(Items listed in a dataset)

#####

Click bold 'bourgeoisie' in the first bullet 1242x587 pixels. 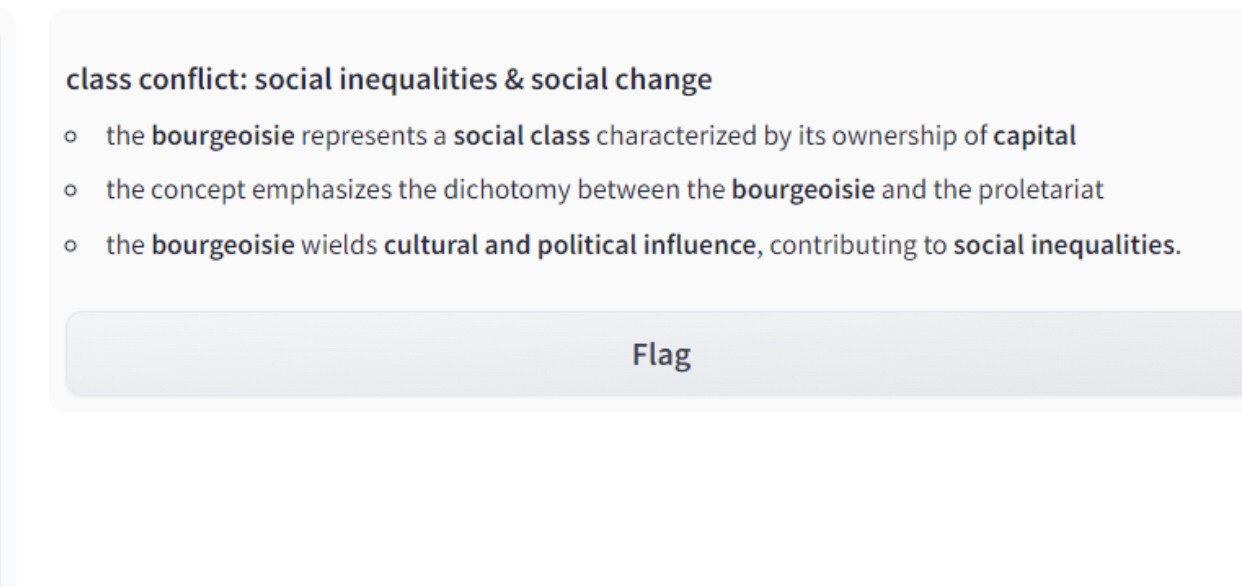pos(223,137)
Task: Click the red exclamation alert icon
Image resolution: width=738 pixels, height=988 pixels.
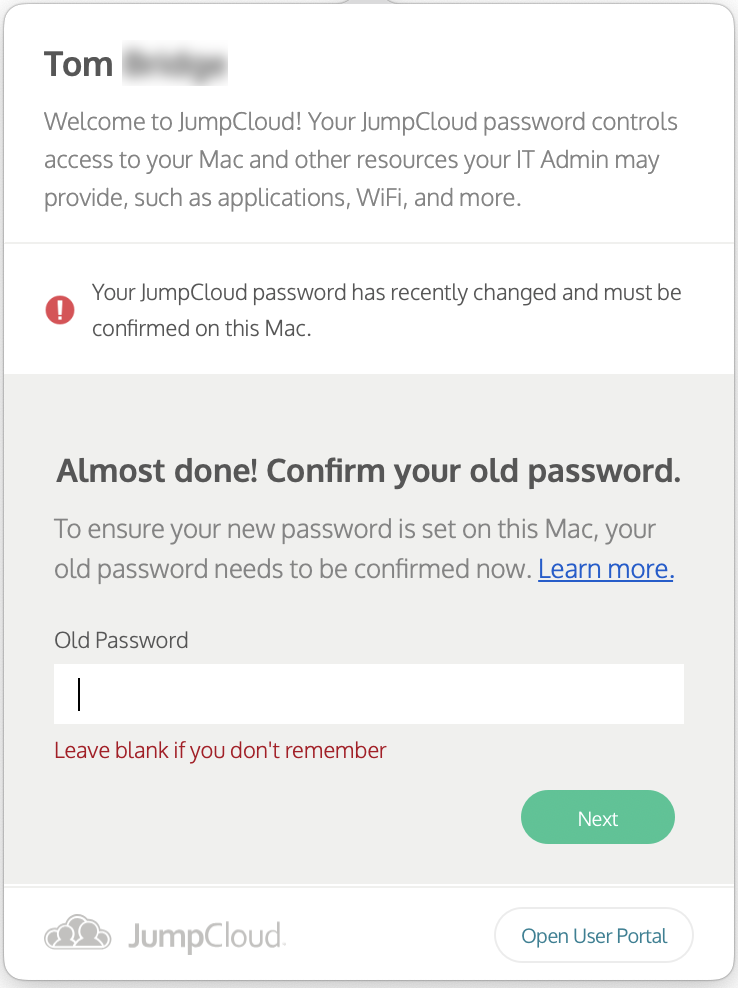Action: (x=60, y=310)
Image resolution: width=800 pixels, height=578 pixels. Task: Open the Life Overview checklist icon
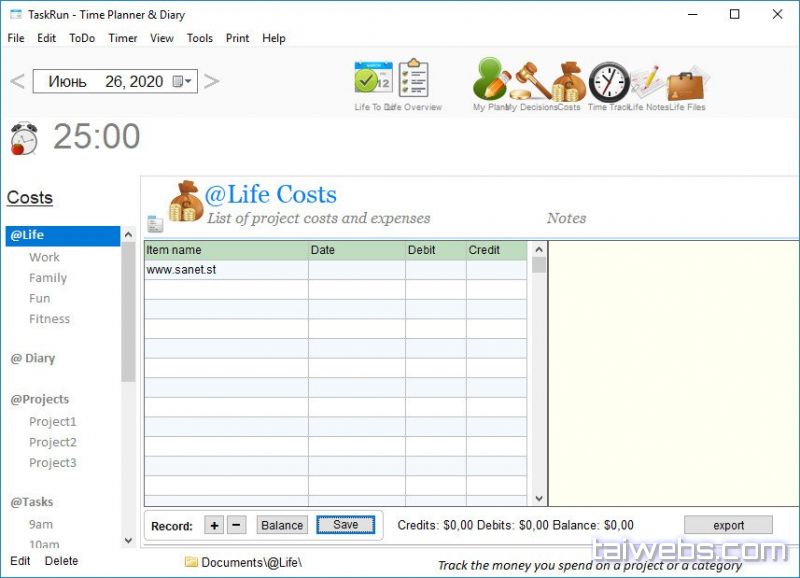413,80
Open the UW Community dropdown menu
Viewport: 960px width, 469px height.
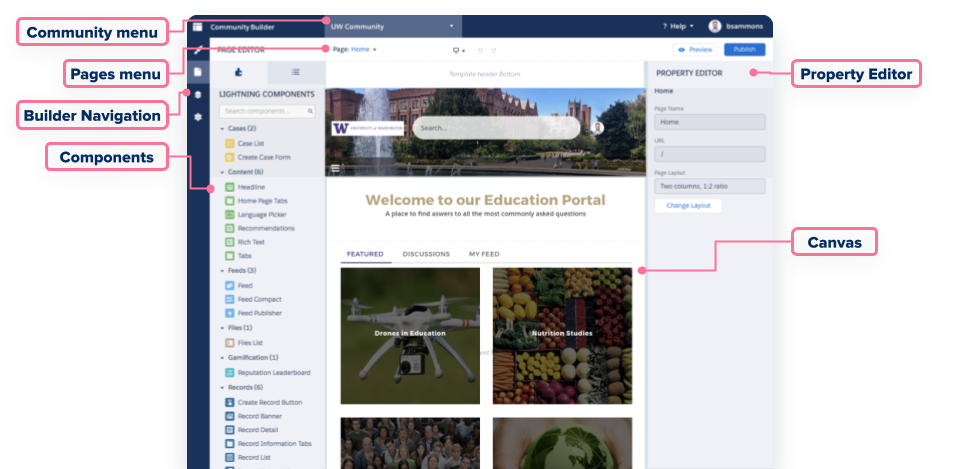click(392, 26)
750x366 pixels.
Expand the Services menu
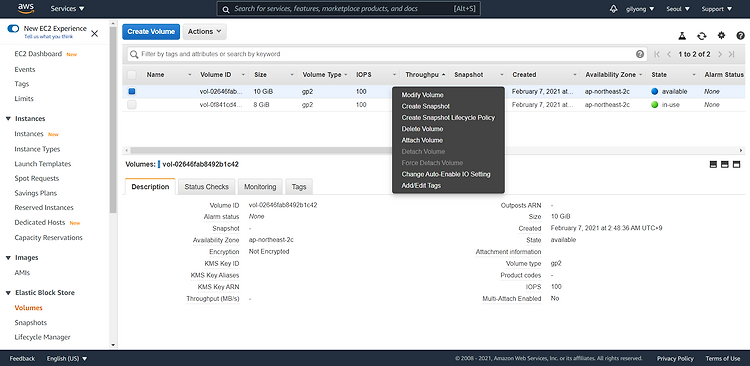67,9
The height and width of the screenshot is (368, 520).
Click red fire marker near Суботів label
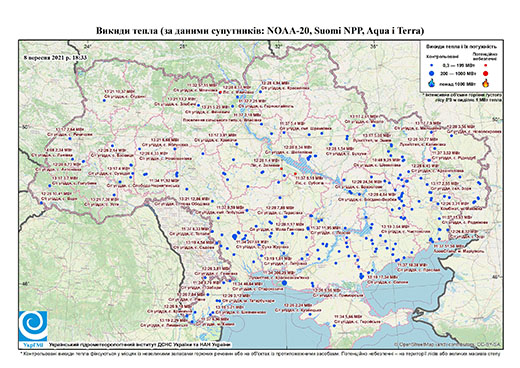click(x=295, y=174)
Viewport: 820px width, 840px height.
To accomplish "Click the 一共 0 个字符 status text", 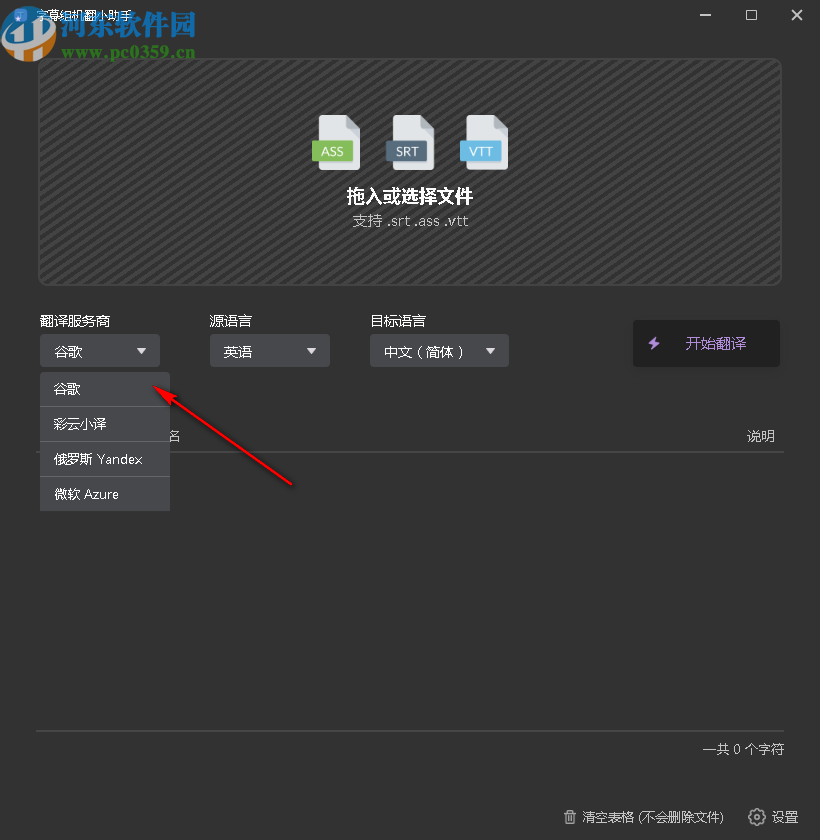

#####

_ABOUT THIS EXERCISE:_ Your task is to restate word for word the lines from the one containing "Open the UW Community dropdown menu" through the last line of the data, both ends included, with no pictures.

_TASK RESULT:_
Open the UW Community dropdown menu
Viewport: 960px width, 469px height.
click(392, 26)
750x366 pixels.
Expand the Services menu
67,9
The height and width of the screenshot is (368, 520).
Click red fire marker near Суботів label
click(x=295, y=174)
Viewport: 820px width, 840px height.
To accomplish "Click the 一共 0 个字符 status text", 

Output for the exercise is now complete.